About a billion Raiders jump in and Gaeta says some Gaeta Talk: "Dradis. Here they come. Multiple targets. Bearing 371 carom 552. Cylon Raiders." I recognize, like, one noun and one adjective of all that. Tigh points out that the "bastards tracked us, all right." Why is he here? Adama launches the Vipers, and we get to see all the pilots running through the bay to their ships, all activated, which I always love to see in any show or movie. Apollo and Hotdog talk about how the Raiders are establishing and holding a formation pattern. A lovely Chippendale pattern, actually. Tiny lights in Harlequin diamonds. I think it's meant to work like a fence, or a net, to catch the fleet. It's very pretty. I like shiny stuff? Sharon cuts the base of her hand with Dualla's knife, meaning something totally gross is going to happen in a second. Tigh: "What the hell?" (6) Sharon's bleeding and it's awful. She explains, kind of: "Okay, this is how it's going to work. The Raiders are going to send a signal to activate the virus. It could take a few seconds. On my mark, initiate the computer wipe. Miss the window..." And Gaeta supplies the answer, which is: flesh peels, eyeballs run, everybody dead. Sharon: "Yeah. Sometimes you gotta roll the hard six. Right, Commander?" It's hardest watching her interact with her old shipmates, because she can't be expected to change her perspective as harshly as they have, so she relates like they don't viscerally hate her, and that's tough. She inserts the fiber-optic cable deep into her hand and up her arm. Tigh: "What the hell is she doing?" (7, douchebag.) The Raiders go all red with the exterminate lights of old, and Dualla and Gaeta explain that they've made contact with the system and that there's nothing they can do. Tigh: "We gotta stop this." (8) Adama and Gaeta are cool, though, all ready to execute the wipe when it's time. Boomer gives the mark, Adama gives the order, and we learn that it's still called "reformatting" even in a galaxy far away with octagon TVs. We cut to the Vipers, where Apollo is mystified by the great big nothing that the Raiders are doing.

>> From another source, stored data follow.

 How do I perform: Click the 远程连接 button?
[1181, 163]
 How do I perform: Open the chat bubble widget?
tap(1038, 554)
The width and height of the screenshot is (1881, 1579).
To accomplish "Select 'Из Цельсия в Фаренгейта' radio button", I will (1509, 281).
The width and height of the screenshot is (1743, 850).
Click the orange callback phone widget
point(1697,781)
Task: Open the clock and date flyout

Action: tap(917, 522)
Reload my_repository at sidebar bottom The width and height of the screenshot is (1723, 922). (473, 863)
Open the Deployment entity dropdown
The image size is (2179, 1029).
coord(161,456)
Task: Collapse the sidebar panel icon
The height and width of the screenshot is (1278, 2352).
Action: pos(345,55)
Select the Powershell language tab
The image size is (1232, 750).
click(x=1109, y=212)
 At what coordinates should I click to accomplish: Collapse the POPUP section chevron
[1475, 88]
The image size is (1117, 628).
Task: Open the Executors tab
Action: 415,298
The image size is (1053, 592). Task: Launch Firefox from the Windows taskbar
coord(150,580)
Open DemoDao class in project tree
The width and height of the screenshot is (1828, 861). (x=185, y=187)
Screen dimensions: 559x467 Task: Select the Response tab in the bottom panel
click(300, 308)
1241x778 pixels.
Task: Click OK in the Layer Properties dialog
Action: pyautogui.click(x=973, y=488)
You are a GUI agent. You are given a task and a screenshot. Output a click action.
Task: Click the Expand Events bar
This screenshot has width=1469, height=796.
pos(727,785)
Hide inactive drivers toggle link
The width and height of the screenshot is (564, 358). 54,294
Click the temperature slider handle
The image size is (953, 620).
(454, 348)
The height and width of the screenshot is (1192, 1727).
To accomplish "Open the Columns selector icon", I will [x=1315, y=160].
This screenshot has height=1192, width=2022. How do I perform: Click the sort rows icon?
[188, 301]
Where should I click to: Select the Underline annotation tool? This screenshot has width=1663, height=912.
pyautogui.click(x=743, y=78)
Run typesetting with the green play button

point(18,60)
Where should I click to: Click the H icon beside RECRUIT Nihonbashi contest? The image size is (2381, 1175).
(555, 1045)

Boomer continues to bleed and Tigh continues to bitch and moan about how they're all going to die.
Out in space, Hotdog and Apollo and Duck get ready to fight, noting how there are a billion Raiders there, about to kill them. Tigh screams on and on about how the continued attack means it was all a setup. Boomer's eyes roll back in her head, but not from sarcasm: it's because she's a freaky robot chick doing freaky computer stuff. Adama marshals a gun from a nearby Marine and holds it to her head, threatening, "If they're coming for you, they're gonna be very disappointed." Which is fine and I get it, although that would be quite a maneuver, getting in and out with Boomer in tow while this intense space battle massacre is going on, but she's eliminated the immediate threat to her personally, as far as Galactica going all HAL on them. Tigh, of course, screams "Do it!" because he is useless. Everybody stares and nobody moves. Tigh whines, "What are you waiting for?" "This," says Boomer, and it's very impressive, this moment, in a very old-school Claremont ass-kicking kind of way: all the Galactica systems come back online, Boomer collapses, and outside, all the Raiders start drifting and crashing into each other. Tigh: "What the hell?" (9) Gaeta reads off his panel that they've just transmitted a signal, and Apollo phones in that the Raiders are all going wacky. Tigh: "What the hell?" (That's 10. Pull your head out of your ass and proceed directly to outer space without a helmet.)